TRY IT
Determine how many lines in the entries below contain "will", and output that number alone.

EXCERPTED RECORDS

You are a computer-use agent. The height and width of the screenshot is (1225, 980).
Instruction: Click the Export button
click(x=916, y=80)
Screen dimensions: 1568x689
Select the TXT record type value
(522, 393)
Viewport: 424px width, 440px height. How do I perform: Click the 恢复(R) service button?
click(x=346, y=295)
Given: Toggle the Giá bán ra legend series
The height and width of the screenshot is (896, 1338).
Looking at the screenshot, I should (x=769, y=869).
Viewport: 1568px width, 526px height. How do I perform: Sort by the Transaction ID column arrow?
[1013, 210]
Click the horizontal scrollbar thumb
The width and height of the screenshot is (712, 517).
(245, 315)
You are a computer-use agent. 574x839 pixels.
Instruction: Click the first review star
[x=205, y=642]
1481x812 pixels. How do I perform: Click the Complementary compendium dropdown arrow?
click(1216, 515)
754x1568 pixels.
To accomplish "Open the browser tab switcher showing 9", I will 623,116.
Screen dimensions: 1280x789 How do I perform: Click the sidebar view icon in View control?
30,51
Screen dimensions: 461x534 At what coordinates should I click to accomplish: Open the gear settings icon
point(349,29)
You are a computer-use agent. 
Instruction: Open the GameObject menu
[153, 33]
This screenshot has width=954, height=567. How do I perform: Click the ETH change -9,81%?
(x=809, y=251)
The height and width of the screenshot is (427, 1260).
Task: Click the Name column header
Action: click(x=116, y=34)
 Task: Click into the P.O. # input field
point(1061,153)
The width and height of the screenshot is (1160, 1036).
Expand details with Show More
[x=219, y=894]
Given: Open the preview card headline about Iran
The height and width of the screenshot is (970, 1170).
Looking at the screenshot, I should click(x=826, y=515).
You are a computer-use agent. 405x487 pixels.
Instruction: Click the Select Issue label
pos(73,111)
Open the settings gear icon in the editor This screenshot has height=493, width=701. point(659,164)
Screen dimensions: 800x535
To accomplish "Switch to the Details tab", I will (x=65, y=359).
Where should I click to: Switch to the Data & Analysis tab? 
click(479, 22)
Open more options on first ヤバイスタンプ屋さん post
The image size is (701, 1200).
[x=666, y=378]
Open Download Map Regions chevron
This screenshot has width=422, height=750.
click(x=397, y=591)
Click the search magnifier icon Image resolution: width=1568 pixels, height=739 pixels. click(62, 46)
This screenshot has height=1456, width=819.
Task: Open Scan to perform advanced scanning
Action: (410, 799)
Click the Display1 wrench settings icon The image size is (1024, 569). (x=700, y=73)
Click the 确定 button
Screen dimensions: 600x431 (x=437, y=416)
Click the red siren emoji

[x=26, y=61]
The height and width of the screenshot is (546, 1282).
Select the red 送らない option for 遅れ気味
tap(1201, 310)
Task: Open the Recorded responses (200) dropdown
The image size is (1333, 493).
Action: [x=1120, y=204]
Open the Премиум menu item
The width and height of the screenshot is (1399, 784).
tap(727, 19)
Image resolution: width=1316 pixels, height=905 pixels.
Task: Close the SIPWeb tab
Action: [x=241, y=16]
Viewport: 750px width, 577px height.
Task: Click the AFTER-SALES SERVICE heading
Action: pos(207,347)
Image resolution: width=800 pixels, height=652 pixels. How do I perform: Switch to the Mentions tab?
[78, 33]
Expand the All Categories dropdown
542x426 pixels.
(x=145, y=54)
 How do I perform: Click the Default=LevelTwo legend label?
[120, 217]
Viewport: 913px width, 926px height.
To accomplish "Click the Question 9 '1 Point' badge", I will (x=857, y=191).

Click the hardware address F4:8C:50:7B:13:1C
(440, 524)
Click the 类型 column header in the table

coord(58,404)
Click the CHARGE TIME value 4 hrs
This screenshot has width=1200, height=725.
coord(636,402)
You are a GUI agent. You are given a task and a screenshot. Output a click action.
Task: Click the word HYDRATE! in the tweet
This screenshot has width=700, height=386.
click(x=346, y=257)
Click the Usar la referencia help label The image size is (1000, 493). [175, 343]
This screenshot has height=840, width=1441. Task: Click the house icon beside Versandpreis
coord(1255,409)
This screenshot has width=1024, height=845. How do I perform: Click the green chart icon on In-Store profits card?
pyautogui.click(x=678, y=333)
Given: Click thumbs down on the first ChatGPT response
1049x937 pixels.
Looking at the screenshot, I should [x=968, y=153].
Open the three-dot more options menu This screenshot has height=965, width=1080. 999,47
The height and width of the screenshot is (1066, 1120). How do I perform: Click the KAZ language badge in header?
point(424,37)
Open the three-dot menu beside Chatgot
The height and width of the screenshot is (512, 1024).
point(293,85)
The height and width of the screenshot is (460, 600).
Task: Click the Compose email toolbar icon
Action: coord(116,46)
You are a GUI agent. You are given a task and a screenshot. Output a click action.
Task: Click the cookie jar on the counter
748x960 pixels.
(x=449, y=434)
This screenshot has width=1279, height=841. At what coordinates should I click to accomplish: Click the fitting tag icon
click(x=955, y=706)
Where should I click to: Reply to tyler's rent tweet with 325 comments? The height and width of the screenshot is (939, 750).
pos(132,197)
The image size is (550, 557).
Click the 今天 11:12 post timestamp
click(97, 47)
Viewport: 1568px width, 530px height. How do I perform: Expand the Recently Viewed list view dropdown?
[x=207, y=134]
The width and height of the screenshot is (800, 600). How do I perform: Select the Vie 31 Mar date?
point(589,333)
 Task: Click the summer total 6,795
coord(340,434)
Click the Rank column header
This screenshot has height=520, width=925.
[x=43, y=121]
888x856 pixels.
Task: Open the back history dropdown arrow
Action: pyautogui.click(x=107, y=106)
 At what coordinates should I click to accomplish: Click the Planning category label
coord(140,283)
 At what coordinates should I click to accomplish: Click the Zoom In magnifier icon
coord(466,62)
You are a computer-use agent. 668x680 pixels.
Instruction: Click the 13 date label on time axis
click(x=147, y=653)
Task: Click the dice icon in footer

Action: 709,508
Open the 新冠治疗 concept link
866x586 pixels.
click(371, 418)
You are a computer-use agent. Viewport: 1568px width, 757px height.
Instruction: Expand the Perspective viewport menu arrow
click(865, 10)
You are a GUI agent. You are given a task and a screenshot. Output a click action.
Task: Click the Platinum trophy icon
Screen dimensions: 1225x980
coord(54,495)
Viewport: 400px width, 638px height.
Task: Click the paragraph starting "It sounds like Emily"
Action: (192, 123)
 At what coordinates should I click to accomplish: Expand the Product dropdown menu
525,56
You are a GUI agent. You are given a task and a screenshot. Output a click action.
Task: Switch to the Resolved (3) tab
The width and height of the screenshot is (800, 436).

RESULT OF THE EXERCISE
3